SHORT EXERCISE 1:
In the food irradiation passage, what maximum dose did the Ministry of Health and Welfare approve in 1972 for irradiating potatoes?
SHORT EXERCISE 2:
Please reproduce the part of the food irradiation passage starting with "The Atomic Energy" and going on through "before the event.".

DOCUMENT SECTION:
++++
The Atomic Energy Commission (AEC) decided in 1965 to develop food irradiation as part of a policy of promoting multiple applications of nuclear energy. Specifically, it chose seven products: rice, wheat, potatoes, onions, mandarin oranges, wiener sausages and seafood pastes such as kamaboko. In 1972 the Ministry of Health and Welfare approved the irradiation of potatoes with up to 150 grays (Gy) to prevent sprouting, and in 1974 the agricultural cooperative of Shihoro in Hokkaido began sending irradiated potatoes to market. Consumers were not told that these potatoes were about to appear in the stores until immediately before the event.
The government failed to take into account the fact that new technology such as this could be misused. Mothers were shocked to discover in 1978 that a subcontractor of Wakodo had irradiated ingredients for baby food with up to 30,000 Gy. They were particularly concerned, because research on rats carried out under the nuclear section of the Science and Technology Agency had shown that irradiated food causes deformities, reduced body weight, reduced weight of ovaries and testicles, and an increased fatality rate. A movement against food irradiation arose and many municipalities, including Tokyo, requested Shihoro agricultural cooperative not to ship irradiated food to their markets.
++++
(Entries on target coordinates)
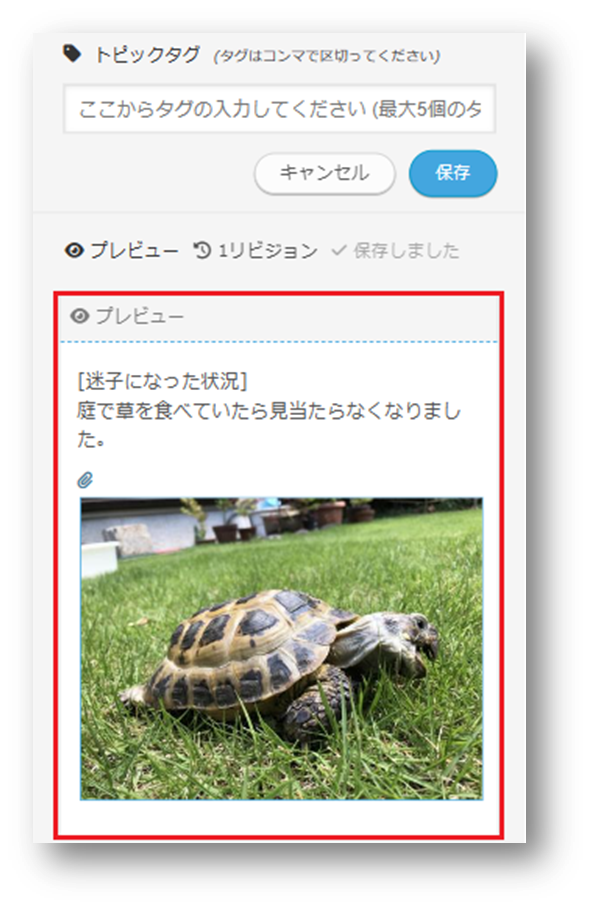Click the trailing た。 line in the preview text
Viewport: 591px width, 908px height.
tap(91, 440)
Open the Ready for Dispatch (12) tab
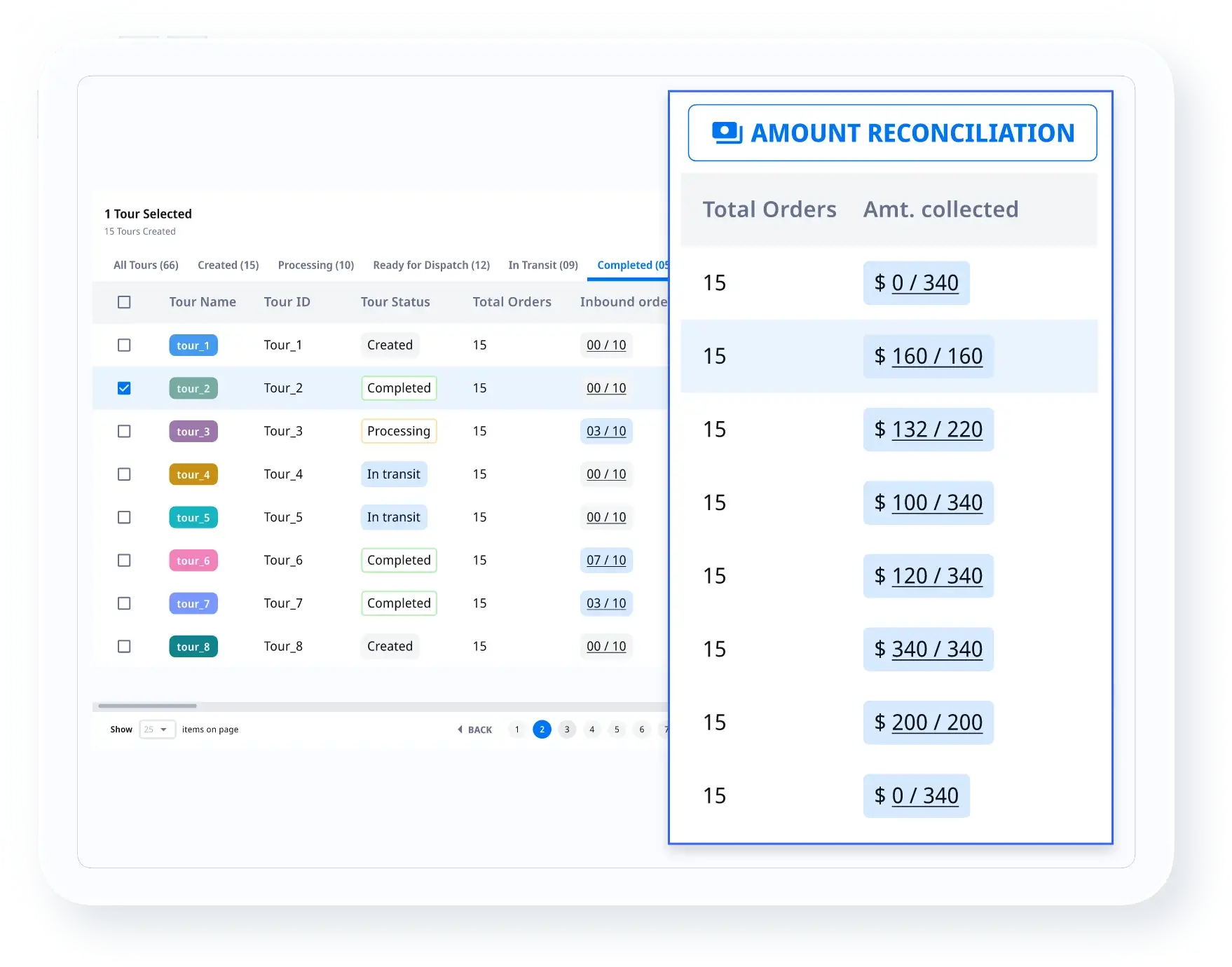 (x=431, y=265)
++++
EXPECTED ANSWER 1:
Up to 150 grays (Gy).

EXPECTED ANSWER 2:
The Atomic Energy Commission (AEC) decided in 1965 to develop food irradiation as part of a policy of promoting multiple applications of nuclear energy. Specifically, it chose seven products: rice, wheat, potatoes, onions, mandarin oranges, wiener sausages and seafood pastes such as kamaboko. In 1972 the Ministry of Health and Welfare approved the irradiation of potatoes with up to 150 grays (Gy) to prevent sprouting, and in 1974 the agricultural cooperative of Shihoro in Hokkaido began sending irradiated potatoes to market. Consumers were not told that these potatoes were about to appear in the stores until immediately before the event.